• [Source text]:

=====

Organising inconsistent values [closed] - sorting

Closed. This question needs details or clarity. It is not currently accepting answers.
Want to improve this question? Add details and clarify the problem by editing this post.
Closed 9 years ago.
Improve this question
No idea if this is ok to ask here since it's not programming but I have no idea where else to go:
I want to organise the following data in a consistent way. At the moment it's a mess, with only the first two columns (comma separated) consistent. The remaining columns can number anywhere from 1-9 and are usually different.
In other words, I want to sort it so the text matches (all of the value columns in a row, all of the recoil columns in a row, etc). Then I can remove the text and add a header, and it will still make sense.
bm_wp_upg_o_t1micro, sight, value = 3, zoom = 3, recoil = 1, spread_moving = -1
bm_wp_upg_o_marksmansight_rear, sight, value = 3, zoom = 1, recoil = 1, spread = 1
bm_wp_upg_o_marksmansight_front, extra, value = 1
bm_wp_m4_upper_reciever_edge, upper_reciever, value = 3, recoil = 1
bm_wp_m4_upper_reciever_round, upper_reciever, value = 1
bm_wp_m4_uupg_b_long, barrel, value = 4, damage = 1, spread = 1, spread_moving = -2, concealment = -2
Any suggestions (even on just where the right place is to actually ask this) would be great.

=====

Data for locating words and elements

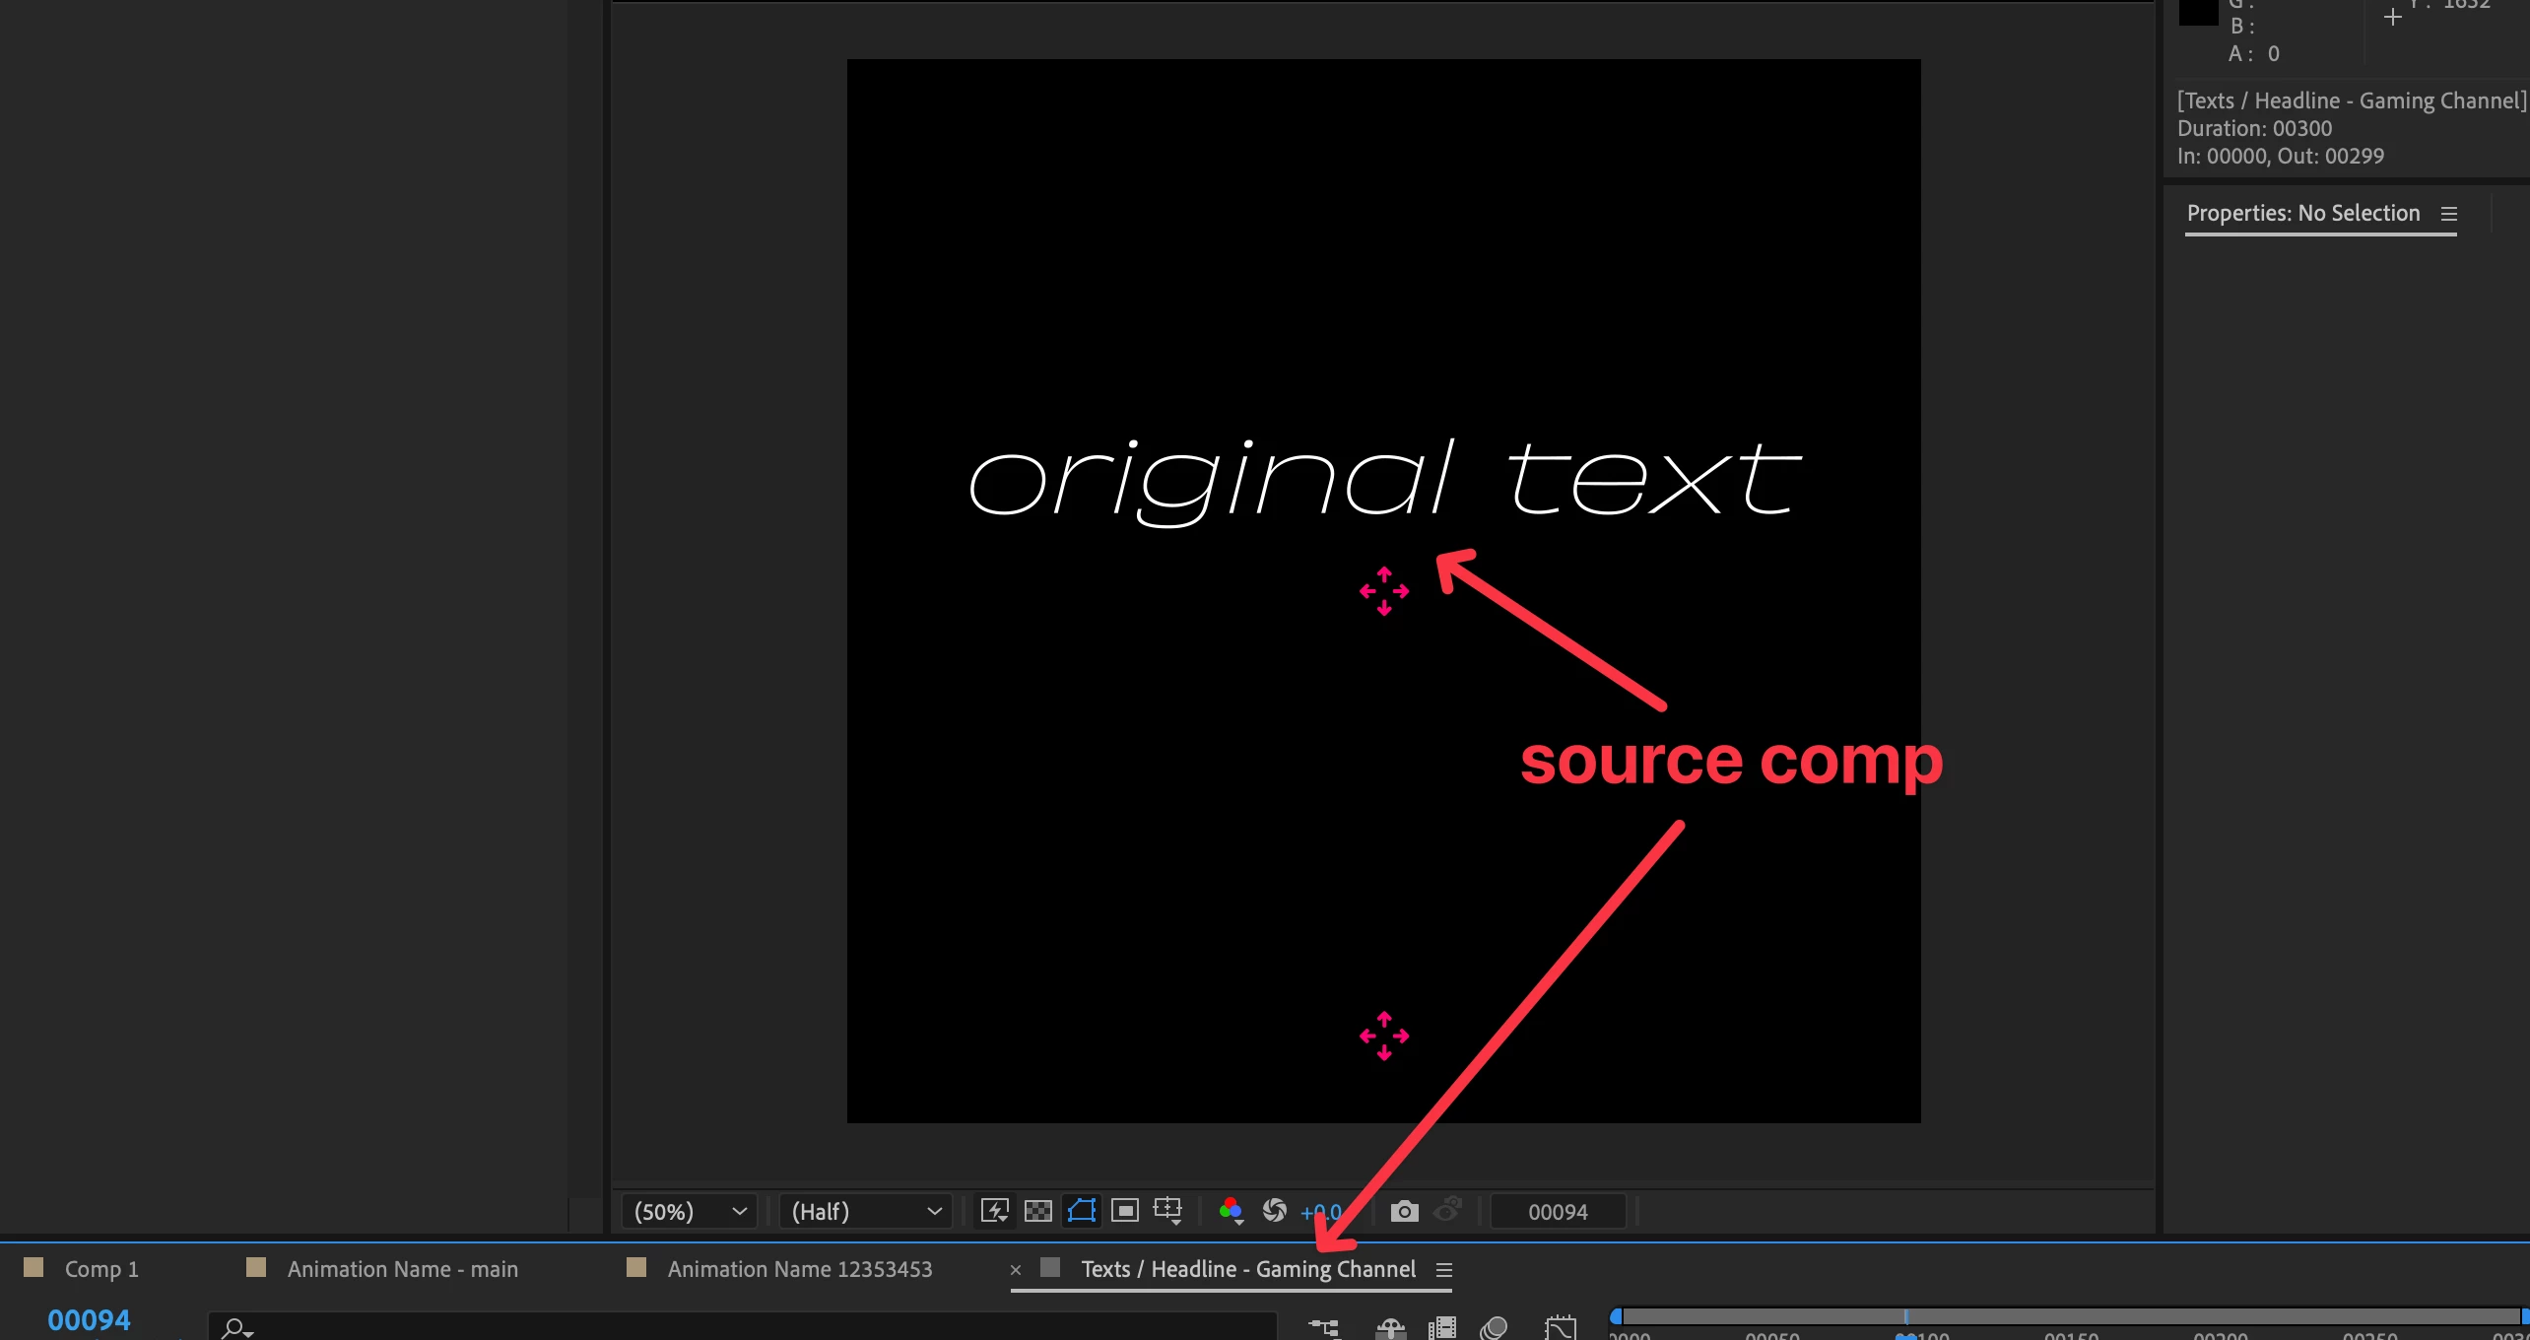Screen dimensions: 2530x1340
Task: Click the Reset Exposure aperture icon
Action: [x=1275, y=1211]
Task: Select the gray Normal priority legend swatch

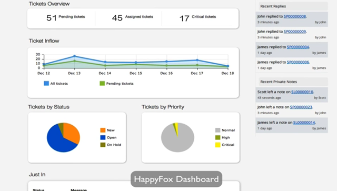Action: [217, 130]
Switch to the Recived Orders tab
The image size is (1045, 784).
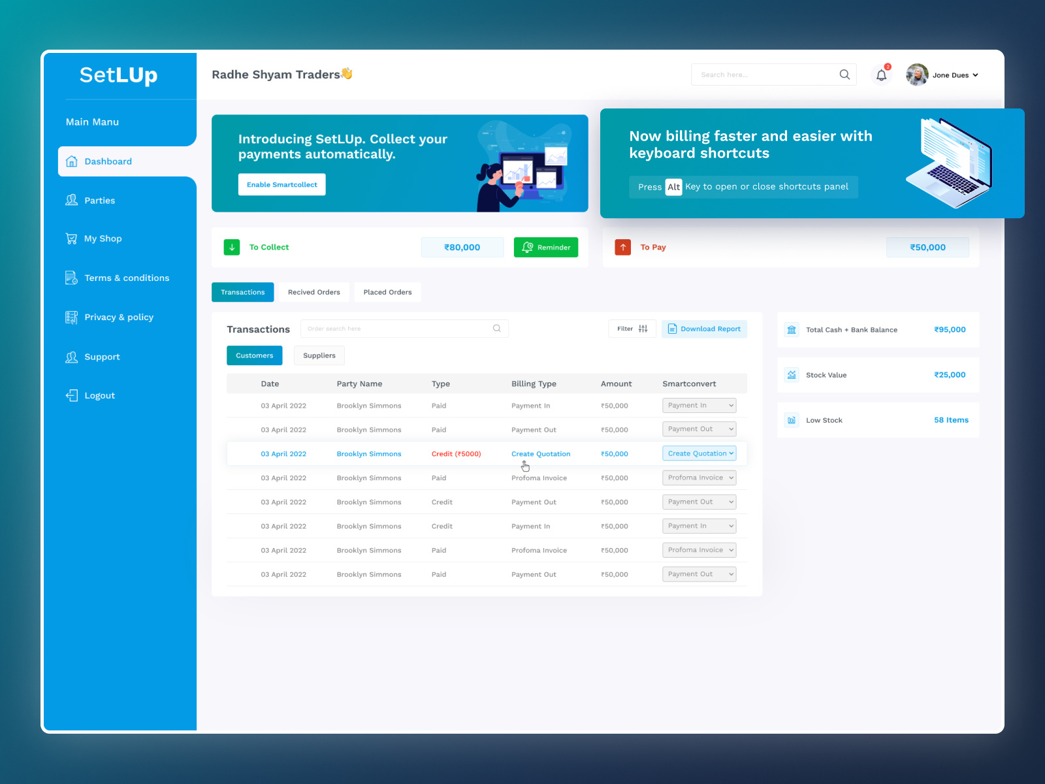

=====

• [Set tasks]:
1. Retype the forum thread between "In other words, I" and "would be great.", inclusive.
2. According to the forum thread, how many columns can follow the first two consistent ones in each line?
This material comes from a separate source, not from the forum thread.

• [Responses to the tasks]:
1.
In other words, I want to sort it so the text matches (all of the value columns in a row, all of the recoil columns in a row, etc). Then I can remove the text and add a header, and it will still make sense.
bm_wp_upg_o_t1micro, sight, value = 3, zoom = 3, recoil = 1, spread_moving = -1
bm_wp_upg_o_marksmansight_rear, sight, value = 3, zoom = 1, recoil = 1, spread = 1
bm_wp_upg_o_marksmansight_front, extra, value = 1
bm_wp_m4_upper_reciever_edge, upper_reciever, value = 3, recoil = 1
bm_wp_m4_upper_reciever_round, upper_reciever, value = 1
bm_wp_m4_uupg_b_long, barrel, value = 4, damage = 1, spread = 1, spread_moving = -2, concealment = -2
Any suggestions (even on just where the right place is to actually ask this) would be great.

2. Anywhere from 1 to 9.